BEGIN

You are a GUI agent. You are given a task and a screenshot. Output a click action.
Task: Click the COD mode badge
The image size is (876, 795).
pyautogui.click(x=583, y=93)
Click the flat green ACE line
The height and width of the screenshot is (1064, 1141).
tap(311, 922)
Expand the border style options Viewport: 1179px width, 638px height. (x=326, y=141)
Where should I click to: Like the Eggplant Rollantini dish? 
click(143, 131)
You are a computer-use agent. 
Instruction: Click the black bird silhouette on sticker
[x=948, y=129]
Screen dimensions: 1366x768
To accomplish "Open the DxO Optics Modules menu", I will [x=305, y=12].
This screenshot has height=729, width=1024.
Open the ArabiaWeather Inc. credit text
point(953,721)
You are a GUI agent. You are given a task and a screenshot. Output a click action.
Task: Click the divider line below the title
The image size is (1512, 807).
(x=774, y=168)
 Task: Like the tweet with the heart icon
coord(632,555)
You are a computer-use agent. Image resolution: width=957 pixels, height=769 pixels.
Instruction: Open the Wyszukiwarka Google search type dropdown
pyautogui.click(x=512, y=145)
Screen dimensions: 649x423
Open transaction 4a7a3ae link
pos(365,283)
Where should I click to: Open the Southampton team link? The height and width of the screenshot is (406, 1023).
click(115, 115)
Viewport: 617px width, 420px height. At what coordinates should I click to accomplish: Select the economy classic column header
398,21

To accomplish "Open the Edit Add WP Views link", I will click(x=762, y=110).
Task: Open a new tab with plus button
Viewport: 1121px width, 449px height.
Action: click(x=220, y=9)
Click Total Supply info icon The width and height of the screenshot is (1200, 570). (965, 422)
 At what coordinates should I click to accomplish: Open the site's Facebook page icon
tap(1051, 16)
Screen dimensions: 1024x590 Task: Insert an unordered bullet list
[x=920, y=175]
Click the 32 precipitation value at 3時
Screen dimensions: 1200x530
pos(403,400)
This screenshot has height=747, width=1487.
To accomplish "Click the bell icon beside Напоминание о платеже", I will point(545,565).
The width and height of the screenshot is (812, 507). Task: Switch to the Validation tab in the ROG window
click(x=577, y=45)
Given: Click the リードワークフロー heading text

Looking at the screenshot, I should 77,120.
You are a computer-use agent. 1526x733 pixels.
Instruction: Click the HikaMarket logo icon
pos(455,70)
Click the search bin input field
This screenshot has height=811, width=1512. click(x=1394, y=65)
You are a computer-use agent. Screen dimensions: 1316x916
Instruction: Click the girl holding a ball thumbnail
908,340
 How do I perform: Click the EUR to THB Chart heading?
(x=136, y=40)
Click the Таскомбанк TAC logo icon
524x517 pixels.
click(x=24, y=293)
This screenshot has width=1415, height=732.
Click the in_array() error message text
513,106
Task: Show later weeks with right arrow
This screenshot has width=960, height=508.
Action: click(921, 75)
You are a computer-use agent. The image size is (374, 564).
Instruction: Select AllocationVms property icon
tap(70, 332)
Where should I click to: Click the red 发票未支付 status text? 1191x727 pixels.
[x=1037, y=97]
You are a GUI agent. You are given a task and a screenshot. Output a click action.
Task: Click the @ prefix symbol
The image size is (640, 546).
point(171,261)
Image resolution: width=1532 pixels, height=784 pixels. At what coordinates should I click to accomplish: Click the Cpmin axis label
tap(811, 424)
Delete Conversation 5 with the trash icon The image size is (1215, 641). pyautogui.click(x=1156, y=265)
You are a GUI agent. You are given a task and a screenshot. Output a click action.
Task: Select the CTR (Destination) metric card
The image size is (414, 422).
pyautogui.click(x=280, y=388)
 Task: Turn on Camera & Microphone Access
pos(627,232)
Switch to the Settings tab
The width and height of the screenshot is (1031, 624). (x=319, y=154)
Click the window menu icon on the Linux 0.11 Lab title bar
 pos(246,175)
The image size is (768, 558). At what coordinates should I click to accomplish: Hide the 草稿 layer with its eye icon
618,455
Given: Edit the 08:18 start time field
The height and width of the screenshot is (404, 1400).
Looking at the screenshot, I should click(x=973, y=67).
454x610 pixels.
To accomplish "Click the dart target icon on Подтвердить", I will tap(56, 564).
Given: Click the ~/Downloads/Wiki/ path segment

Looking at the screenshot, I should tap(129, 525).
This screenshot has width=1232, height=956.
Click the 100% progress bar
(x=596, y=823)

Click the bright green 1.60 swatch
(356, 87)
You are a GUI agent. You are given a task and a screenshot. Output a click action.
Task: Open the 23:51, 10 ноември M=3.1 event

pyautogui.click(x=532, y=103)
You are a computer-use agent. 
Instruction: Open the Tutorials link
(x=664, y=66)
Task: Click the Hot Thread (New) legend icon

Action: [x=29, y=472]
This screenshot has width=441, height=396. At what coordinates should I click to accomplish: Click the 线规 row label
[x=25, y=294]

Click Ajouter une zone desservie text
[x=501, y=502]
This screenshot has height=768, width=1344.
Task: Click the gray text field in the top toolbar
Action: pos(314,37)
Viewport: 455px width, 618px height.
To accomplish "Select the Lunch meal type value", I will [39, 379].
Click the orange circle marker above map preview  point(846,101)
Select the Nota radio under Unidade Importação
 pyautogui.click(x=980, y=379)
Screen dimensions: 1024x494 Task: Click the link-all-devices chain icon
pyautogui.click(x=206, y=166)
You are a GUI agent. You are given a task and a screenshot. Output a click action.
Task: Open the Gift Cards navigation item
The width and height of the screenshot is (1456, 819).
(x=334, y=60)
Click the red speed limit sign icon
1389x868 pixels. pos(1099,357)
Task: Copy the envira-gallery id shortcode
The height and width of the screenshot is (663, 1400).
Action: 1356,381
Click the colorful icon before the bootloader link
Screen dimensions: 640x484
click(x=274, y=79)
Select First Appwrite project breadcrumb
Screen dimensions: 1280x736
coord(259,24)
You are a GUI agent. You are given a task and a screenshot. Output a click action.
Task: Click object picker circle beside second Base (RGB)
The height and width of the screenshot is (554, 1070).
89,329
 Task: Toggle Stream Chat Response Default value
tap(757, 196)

END

**About this exercise:**
Nothing should appear in the answer except the lines above from the line with "Expand the border" through the line with "You are a computer-use agent. Image", both included, written out exactly.

**Expected answer:**
Expand the border style options Viewport: 1179px width, 638px height. (x=326, y=141)
Where should I click to: Like the Eggplant Rollantini dish? 
click(143, 131)
You are a computer-use agent. 
Instruction: Click the black bird silhouette on sticker
[x=948, y=129]
Screen dimensions: 1366x768
To accomplish "Open the DxO Optics Modules menu", I will [x=305, y=12].
This screenshot has height=729, width=1024.
Open the ArabiaWeather Inc. credit text
point(953,721)
You are a GUI agent. You are given a task and a screenshot. Output a click action.
Task: Click the divider line below the title
The image size is (1512, 807).
(x=774, y=168)
 Task: Like the tweet with the heart icon
coord(632,555)
You are a computer-use agent. Image resolution: width=957 pixels, height=769 pixels.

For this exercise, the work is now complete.